抗がん剤をがんへ直接注入することができるので、通常の点滴などで全身に行う抗がん剤治療よりも、何倍もの高い濃度の抗がん剤を使うことができます。
がん病巣へ抗がん剤を使うため、正常な細胞にはあまり損害をあたえず、また、高い濃度の抗がん剤が使えるため、抗がん剤を使う量が少なくてすむので、副作用を軽減することができます。
動注療法の方法は、ふとももの付け根の内側からカテーテルと呼ばれる細い管を挿入して、がんへ栄養を運んでいる血管まで通し、抗がん剤を注入します。

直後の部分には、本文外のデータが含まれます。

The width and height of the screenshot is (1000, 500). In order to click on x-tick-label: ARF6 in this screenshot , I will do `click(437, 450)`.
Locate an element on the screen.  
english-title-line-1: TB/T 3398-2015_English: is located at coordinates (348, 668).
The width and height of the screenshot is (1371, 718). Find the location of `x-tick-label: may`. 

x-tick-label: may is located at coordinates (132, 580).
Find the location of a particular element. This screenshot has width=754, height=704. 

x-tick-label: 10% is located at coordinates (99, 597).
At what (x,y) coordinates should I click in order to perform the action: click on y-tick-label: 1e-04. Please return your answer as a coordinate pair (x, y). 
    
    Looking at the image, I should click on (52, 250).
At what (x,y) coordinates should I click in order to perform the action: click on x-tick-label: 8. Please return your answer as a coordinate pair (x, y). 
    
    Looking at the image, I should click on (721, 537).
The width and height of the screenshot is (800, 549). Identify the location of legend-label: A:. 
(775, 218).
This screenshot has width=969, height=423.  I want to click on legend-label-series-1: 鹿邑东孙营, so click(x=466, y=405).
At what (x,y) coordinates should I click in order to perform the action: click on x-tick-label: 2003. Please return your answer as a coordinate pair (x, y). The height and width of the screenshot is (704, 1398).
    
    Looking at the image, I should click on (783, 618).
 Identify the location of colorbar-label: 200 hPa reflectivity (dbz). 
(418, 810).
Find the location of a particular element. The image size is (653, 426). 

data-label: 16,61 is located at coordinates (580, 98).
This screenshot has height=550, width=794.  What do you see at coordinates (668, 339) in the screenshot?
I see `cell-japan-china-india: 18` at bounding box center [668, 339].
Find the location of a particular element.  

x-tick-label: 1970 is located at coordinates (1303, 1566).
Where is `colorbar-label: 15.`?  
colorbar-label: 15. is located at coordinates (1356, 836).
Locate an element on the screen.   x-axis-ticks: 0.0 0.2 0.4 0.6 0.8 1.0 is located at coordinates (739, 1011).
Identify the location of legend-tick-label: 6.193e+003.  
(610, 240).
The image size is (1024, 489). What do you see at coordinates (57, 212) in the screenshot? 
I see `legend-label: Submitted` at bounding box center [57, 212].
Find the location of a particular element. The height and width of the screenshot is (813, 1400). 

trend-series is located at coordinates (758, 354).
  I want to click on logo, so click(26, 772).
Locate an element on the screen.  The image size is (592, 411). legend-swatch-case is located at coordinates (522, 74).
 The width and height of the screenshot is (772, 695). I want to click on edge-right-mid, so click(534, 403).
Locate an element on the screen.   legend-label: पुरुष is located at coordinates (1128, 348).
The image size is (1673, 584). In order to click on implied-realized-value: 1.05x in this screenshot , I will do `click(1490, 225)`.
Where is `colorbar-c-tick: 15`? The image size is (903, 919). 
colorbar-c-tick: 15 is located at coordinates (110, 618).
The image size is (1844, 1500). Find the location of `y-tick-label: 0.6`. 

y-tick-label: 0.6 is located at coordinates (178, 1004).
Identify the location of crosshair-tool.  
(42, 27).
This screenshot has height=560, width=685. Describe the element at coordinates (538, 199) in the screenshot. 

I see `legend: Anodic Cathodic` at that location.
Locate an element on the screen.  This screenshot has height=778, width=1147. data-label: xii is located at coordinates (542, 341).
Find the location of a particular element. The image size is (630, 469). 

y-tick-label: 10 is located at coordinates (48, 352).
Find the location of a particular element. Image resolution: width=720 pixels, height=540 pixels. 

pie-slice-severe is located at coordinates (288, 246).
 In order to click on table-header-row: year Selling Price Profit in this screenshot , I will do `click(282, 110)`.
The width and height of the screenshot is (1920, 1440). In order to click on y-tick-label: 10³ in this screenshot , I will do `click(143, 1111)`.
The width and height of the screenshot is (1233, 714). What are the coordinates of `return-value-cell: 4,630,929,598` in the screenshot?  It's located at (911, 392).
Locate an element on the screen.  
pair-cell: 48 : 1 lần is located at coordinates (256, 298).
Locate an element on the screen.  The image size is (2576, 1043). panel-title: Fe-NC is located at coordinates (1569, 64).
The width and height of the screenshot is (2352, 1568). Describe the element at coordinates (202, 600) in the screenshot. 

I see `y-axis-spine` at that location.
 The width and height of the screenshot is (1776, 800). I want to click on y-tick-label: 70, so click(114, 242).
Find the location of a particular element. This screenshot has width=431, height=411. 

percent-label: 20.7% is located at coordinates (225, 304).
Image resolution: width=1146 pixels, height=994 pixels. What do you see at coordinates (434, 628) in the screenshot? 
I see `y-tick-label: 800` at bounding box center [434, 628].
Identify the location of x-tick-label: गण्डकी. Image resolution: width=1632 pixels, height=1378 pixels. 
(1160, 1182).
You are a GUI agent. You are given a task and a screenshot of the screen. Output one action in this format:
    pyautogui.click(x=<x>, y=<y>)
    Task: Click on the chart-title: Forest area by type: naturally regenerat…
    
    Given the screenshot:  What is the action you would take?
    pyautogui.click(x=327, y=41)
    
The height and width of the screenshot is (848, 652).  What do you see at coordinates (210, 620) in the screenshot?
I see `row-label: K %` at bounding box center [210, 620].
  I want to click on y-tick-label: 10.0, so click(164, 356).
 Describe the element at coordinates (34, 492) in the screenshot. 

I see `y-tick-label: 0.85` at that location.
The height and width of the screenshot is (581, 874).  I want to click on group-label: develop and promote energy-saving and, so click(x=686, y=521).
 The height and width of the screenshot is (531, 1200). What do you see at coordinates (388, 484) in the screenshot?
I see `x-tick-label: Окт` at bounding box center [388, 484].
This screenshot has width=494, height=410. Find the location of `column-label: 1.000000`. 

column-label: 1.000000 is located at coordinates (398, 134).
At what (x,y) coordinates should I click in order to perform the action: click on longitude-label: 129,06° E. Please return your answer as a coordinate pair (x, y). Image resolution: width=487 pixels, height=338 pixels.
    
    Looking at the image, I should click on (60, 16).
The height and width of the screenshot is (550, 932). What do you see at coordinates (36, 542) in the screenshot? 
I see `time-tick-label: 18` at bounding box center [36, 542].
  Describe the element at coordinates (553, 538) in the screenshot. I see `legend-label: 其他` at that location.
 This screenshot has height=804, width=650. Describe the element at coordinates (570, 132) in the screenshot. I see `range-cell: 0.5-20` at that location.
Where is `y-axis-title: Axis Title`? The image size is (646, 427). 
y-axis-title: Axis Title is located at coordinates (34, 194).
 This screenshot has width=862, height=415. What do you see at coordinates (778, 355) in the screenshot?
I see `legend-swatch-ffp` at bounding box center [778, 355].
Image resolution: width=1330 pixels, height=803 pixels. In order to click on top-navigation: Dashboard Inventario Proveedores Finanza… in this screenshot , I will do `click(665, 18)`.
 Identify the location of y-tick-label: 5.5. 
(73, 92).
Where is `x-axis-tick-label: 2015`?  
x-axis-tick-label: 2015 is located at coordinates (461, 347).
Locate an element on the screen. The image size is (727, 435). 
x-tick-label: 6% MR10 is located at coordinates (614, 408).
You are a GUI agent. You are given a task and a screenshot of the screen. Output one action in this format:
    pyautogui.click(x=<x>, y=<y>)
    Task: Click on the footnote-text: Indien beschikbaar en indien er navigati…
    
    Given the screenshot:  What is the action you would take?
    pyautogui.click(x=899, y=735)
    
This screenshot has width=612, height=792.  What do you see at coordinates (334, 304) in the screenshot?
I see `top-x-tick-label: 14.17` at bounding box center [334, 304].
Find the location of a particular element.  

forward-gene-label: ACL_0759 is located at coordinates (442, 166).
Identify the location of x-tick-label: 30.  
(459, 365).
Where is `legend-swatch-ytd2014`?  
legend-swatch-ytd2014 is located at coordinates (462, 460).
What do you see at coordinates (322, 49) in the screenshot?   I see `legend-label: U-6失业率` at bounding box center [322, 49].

抗がん剤を投与する方法は、血管造影(血管を撮影)をしながら行う「one shot
動注療法(ワンショット どうちゅう りょうほう)」や、リザーバーという器具を皮膚の下に埋め込み、カテーテルを留置(りゅうち)する「経皮的カテーテル留置動注療法(けいひてき かてーてーる りゅうち どうちゅうりょうほう)」があります。
動注療法は、肝臓がんや腎臓がんなど、太い動脈を持つ臓器へ発生するがんに対して行われることが多いです。また、前立腺がん(ぜんりつせん がん)、乳がん、膀胱がん(ぼうこう がん)、卵巣がん(らんそう がん)、などにも行われることがあります。
動注療法は、時には通常の抗がん剤治療よりも高い効果が期待でき、また、動注療法によりがんを小さくすることで、手術によりがんを切除できたり、がんの発生した臓器を温存できたりなど、高い治療効果が期待できる場合があります。
ただ、、がんへ栄養を送っている血管に抗がん剤を注入し、正常細胞に影響を与えないようにするには簡単ではありません。細かい栄養血管がたくさんあるがんには難しいです。
また、動脈の損傷や、局所の感染症などの合併症が起こることもあります。